Songer : rêver, se représenter quelque chose en dormant. Le sens dans le présent fragment est plutôt celui qui se dit des simples pensées qui viennent aux gens qui veillent, ou au contraire d’une sérieuse application d’esprit à un ouvrage, à une affaire, à un dessein, afin de tâcher d’y réussir. L’idée impliquée dans le premier sens, d’une réflexion aventureuse et mal contrôlée, est souvent présente dans le sens du verbe songer.
Pascal pense peut-être à une forme particulière de la curiosité. La libido sciendi ne désigne pas en effet la simple curiosité au sens actuel du terme, mais la recherche de ce qu’il n’est pas permis ou pas opportun de connaître, autrement dit une forme exagérée de l’esprit de recherche.
Pascal semble considérer qu’il existe chez certains une pensée intempérante, sans doute déréglée par l’imagination, qui est une caricature de la pensée libre.

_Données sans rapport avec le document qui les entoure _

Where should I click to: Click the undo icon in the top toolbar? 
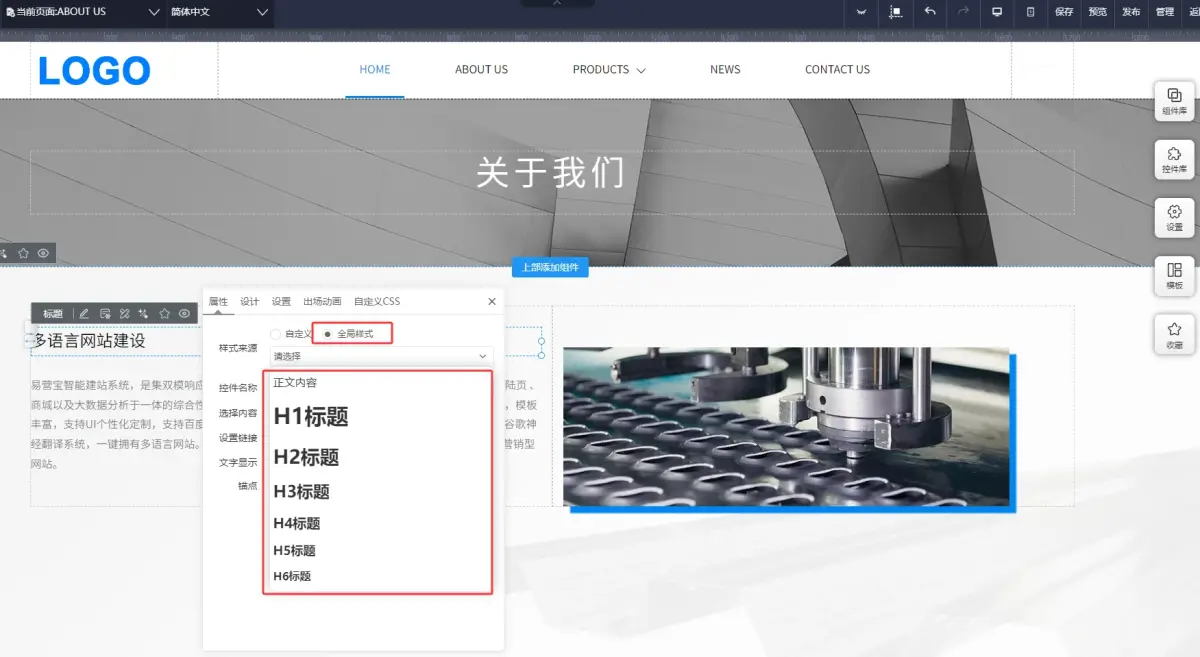click(x=930, y=12)
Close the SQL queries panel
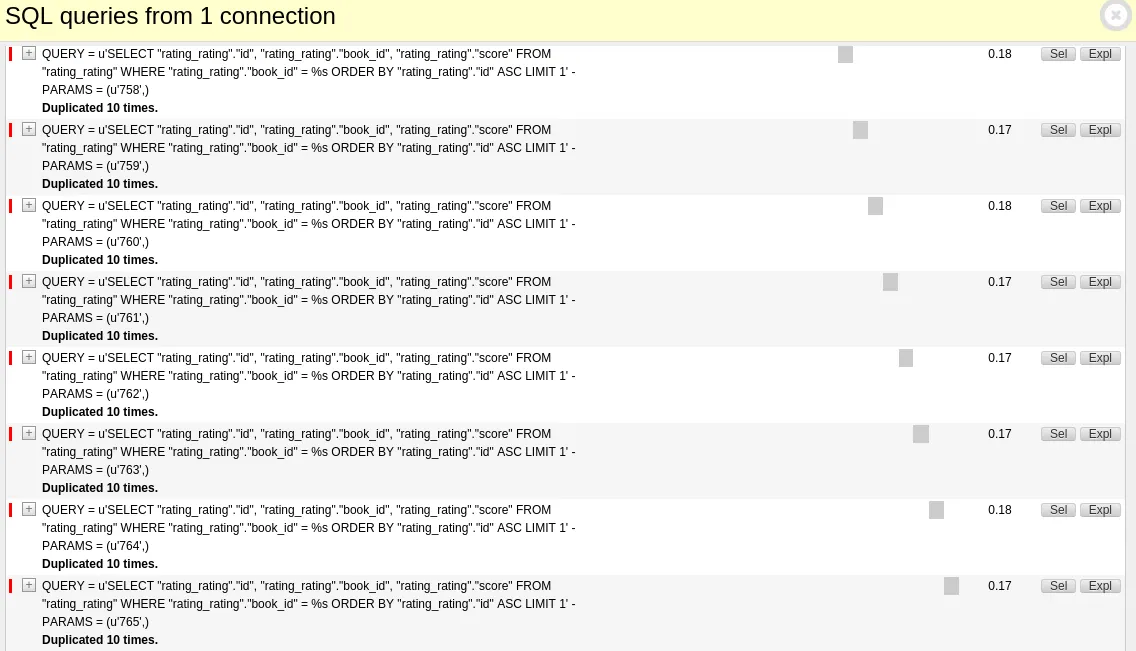The image size is (1136, 651). pos(1114,16)
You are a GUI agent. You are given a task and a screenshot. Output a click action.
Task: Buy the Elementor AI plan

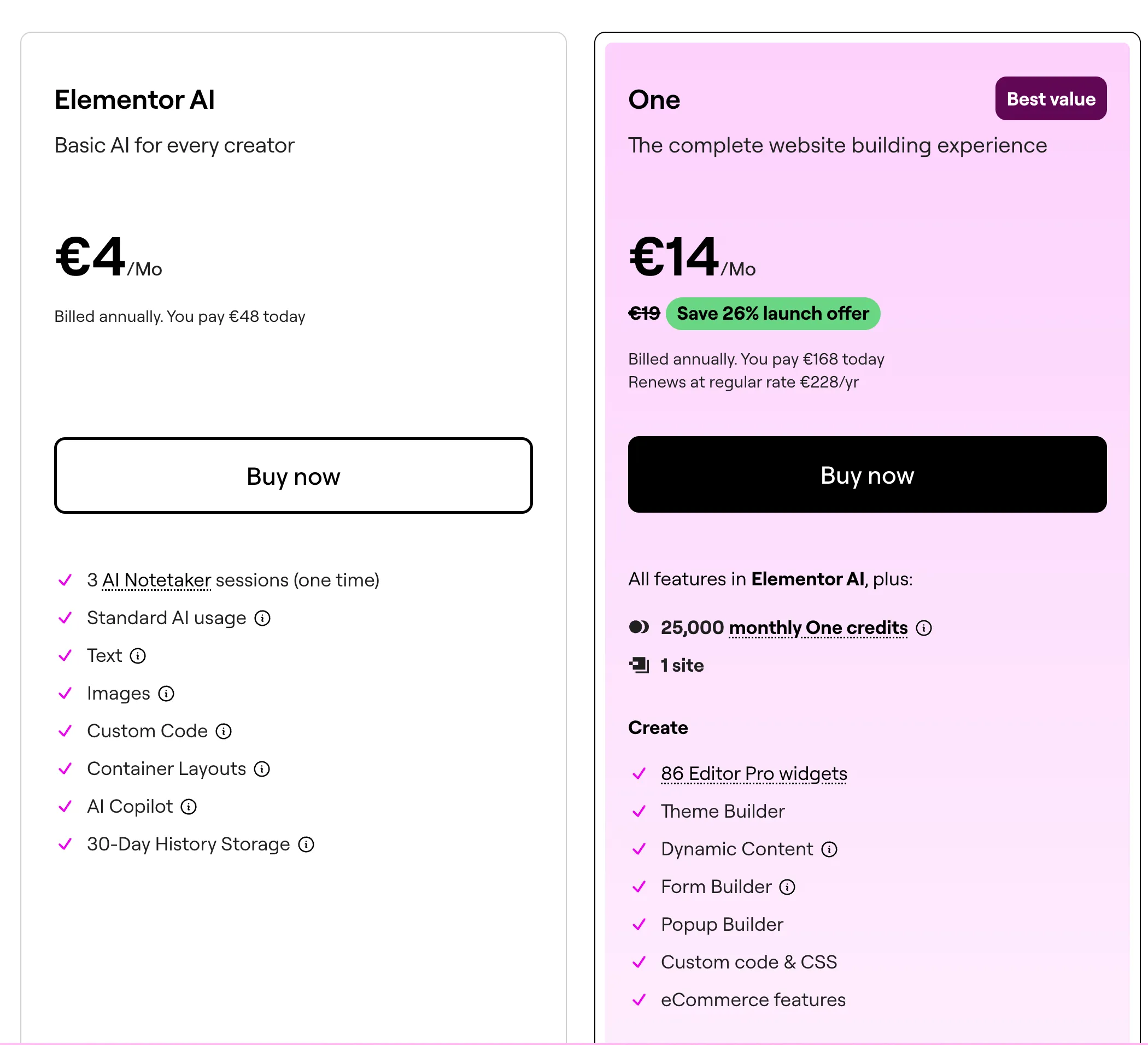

Pense-t-il à des personnes précises ? L’opposition entre personnes au jugement solide et rêveur intempérant peut être comparée aux interlocuteurs que le P. Mersenne met en scène dans La vérité des sciences, et plus encore dans L’impiété des déistes. Dans La vérité des sciences, Mersenne oppose un sceptique qui remet systématiquement en question tout ce qu’on lui propose, sans pour autant parvenir à vaincre la philosophe chrétien qui lui expose les beautés des mathématiques. L’impiété des déistes est plus significative : Mersenne y confronte une théologie et un jeune déiste, que la fréquentation des libertins a réduit à un état mélancolique et misérable. Voir l’éd. D. Descotes, Paris, Champion, 2005, p. 19 et suivantes, sur la maladie infantile du déiste.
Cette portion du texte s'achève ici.